— WORK TO BE COMPLETED —
Filter out every line below that lacks "navigation", and copy the rest.

== DATA FOR REVIEW ==

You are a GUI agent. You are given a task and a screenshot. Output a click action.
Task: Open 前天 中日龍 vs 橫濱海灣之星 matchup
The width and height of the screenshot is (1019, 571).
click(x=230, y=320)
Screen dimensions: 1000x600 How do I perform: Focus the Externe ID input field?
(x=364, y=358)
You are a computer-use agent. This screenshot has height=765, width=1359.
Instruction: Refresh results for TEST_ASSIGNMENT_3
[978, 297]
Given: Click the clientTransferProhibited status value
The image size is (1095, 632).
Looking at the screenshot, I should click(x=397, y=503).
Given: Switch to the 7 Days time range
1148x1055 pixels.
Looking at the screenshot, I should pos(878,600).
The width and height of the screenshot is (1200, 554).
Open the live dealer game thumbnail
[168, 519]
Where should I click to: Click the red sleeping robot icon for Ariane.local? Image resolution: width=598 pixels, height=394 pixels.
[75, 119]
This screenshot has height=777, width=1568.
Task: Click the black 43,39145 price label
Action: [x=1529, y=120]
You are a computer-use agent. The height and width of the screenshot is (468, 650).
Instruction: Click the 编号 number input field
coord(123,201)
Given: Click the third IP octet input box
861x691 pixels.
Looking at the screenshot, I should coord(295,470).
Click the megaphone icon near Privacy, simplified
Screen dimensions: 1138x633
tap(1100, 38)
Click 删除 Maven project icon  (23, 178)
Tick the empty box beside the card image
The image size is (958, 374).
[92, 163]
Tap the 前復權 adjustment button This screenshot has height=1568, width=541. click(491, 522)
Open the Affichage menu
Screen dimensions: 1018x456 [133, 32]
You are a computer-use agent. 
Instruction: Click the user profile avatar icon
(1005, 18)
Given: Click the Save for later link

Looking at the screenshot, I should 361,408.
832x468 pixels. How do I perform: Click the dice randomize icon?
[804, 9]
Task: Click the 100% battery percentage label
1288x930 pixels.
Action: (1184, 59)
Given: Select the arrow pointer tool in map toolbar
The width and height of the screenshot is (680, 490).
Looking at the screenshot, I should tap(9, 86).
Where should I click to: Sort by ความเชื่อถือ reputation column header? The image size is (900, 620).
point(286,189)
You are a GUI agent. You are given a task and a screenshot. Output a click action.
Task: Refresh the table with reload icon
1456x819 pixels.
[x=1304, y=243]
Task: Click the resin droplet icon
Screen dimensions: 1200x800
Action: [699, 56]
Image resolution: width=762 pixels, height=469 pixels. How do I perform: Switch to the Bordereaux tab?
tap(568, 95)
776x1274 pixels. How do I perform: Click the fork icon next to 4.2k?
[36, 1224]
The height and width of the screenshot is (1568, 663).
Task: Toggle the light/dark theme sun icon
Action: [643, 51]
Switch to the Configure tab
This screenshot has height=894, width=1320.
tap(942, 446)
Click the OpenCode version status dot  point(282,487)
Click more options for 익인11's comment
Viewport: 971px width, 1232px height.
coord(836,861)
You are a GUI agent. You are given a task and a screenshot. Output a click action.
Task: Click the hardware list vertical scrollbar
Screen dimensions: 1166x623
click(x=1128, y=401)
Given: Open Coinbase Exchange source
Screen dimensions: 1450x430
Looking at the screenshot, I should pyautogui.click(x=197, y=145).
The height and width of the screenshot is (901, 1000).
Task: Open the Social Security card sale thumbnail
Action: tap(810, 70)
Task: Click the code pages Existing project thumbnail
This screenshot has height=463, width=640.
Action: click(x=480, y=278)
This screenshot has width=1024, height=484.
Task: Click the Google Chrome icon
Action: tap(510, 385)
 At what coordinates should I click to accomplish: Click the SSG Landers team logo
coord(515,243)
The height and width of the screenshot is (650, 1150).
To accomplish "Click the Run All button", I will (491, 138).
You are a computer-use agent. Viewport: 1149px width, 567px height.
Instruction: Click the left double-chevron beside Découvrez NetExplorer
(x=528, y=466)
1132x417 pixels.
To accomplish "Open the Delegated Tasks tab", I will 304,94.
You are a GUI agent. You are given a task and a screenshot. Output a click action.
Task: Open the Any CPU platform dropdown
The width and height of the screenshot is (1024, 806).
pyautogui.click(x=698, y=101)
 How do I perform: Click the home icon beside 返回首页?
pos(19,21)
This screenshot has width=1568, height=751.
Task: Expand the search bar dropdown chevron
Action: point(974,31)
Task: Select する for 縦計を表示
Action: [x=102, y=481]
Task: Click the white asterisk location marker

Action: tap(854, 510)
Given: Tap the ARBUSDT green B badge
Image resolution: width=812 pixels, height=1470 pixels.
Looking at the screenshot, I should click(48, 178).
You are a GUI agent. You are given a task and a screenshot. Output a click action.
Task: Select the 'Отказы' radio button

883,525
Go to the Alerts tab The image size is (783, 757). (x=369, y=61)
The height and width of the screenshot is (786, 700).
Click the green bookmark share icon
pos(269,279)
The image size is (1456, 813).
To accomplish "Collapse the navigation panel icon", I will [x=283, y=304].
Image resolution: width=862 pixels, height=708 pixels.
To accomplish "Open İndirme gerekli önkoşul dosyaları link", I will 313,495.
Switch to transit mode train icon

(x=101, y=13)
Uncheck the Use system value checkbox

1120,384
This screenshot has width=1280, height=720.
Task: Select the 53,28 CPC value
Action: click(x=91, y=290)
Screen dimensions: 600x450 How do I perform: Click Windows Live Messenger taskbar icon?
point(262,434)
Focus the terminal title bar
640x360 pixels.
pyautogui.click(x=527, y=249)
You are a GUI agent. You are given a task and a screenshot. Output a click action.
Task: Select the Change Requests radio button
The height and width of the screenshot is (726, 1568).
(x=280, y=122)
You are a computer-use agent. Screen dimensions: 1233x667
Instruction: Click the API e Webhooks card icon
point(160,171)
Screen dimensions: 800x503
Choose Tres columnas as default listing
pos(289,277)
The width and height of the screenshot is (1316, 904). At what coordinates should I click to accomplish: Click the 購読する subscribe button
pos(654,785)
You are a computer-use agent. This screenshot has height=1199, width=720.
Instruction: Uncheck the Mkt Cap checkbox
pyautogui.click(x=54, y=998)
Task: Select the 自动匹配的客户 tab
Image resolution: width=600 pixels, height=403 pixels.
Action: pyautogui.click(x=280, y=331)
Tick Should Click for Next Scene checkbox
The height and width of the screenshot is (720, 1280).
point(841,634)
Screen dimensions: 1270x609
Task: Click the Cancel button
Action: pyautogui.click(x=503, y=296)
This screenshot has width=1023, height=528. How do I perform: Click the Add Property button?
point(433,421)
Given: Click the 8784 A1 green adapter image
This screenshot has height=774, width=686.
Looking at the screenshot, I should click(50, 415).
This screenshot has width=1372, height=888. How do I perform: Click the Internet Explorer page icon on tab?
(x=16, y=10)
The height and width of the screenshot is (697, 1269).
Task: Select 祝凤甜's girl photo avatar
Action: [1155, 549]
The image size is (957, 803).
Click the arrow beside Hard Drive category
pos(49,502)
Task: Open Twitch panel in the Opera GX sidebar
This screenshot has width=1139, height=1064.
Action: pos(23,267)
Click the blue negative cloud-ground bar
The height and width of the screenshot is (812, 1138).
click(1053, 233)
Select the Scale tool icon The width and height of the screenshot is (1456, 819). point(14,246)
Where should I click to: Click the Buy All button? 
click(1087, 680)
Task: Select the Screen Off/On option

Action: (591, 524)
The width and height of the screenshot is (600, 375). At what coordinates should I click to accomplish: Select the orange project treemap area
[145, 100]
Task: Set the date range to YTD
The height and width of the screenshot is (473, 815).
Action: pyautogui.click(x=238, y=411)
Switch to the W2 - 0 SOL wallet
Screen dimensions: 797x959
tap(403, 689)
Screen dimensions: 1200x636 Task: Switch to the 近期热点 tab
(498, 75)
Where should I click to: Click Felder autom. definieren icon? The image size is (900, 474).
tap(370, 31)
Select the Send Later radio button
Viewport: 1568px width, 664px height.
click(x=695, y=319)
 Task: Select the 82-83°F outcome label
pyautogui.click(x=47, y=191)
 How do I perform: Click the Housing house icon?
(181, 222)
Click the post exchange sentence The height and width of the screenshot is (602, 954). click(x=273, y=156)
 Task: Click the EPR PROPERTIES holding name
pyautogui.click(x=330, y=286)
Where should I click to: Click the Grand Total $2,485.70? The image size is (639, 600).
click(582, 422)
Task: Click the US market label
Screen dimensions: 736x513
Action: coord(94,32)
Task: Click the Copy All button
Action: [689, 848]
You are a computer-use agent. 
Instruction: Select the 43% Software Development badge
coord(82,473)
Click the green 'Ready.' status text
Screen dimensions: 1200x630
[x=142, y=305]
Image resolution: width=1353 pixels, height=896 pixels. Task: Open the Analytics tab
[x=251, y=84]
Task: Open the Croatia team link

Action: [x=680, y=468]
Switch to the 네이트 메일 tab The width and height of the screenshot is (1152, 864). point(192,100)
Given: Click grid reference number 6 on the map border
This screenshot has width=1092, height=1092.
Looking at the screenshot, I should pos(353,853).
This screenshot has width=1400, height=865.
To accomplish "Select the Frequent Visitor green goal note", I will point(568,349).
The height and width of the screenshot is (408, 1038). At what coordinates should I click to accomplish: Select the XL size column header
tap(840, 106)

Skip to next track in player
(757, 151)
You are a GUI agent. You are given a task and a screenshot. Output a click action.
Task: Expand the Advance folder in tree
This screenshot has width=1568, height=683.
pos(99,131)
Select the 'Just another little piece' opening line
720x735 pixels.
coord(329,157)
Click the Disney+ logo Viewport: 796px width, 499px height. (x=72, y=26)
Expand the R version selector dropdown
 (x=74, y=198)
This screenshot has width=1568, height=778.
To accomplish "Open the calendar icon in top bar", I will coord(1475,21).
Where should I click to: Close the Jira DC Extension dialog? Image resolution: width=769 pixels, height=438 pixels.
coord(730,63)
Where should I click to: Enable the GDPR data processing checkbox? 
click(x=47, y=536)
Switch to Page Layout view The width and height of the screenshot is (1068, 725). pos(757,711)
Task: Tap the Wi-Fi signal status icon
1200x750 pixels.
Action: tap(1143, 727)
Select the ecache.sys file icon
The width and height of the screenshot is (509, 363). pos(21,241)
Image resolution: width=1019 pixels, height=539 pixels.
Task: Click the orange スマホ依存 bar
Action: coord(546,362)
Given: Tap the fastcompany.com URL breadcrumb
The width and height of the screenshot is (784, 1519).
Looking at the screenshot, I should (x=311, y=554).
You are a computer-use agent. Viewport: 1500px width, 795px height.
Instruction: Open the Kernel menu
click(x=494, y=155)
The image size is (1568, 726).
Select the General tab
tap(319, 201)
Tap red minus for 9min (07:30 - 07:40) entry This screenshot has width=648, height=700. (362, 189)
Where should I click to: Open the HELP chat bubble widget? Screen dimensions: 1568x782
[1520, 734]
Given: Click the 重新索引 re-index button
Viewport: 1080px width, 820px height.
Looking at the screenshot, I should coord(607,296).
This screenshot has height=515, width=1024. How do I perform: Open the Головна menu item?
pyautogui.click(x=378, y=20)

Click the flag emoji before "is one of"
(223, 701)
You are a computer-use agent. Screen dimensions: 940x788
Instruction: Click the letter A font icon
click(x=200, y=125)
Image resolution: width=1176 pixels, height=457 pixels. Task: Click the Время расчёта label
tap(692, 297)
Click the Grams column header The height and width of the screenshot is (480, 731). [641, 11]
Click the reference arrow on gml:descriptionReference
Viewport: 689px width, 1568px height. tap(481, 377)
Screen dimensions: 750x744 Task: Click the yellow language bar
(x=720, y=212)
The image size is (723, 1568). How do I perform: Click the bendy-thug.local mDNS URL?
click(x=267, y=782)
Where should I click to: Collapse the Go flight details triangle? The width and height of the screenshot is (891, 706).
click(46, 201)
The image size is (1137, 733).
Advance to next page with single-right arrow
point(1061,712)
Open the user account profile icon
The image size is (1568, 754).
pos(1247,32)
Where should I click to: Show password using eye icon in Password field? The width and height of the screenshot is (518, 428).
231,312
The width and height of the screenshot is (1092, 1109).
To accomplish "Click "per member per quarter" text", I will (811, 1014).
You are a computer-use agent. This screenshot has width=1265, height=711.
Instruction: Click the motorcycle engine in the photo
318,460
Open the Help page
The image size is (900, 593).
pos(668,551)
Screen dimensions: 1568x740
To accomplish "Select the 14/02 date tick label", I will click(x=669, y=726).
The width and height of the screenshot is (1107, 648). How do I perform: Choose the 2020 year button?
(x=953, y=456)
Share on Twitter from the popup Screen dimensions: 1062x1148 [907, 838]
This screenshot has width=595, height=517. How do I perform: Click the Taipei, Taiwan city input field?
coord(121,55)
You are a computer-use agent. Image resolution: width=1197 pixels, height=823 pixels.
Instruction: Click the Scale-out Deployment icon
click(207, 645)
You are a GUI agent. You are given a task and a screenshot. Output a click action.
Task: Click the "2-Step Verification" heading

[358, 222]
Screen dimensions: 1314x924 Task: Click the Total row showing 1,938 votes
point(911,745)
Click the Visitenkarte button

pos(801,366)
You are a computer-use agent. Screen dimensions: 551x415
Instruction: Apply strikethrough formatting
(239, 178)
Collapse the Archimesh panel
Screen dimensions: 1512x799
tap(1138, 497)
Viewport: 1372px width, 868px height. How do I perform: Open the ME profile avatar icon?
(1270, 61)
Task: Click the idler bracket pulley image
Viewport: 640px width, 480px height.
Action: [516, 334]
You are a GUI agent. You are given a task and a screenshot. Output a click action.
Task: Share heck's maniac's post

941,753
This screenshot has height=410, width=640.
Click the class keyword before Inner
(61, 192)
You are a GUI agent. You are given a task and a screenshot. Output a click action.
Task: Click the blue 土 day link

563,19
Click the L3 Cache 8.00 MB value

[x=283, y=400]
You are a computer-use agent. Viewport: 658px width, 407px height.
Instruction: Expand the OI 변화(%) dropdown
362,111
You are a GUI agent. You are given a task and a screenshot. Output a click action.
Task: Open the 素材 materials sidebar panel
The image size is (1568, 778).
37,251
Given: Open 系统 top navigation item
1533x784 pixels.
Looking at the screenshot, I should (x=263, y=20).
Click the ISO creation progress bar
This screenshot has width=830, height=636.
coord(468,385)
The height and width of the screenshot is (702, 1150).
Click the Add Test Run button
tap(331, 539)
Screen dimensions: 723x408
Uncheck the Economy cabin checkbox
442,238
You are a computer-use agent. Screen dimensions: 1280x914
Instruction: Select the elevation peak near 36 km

===

— TASK ANSWER —
To accomplish "Collapse the navigation panel icon", I will [x=283, y=304].
Given: Open 系统 top navigation item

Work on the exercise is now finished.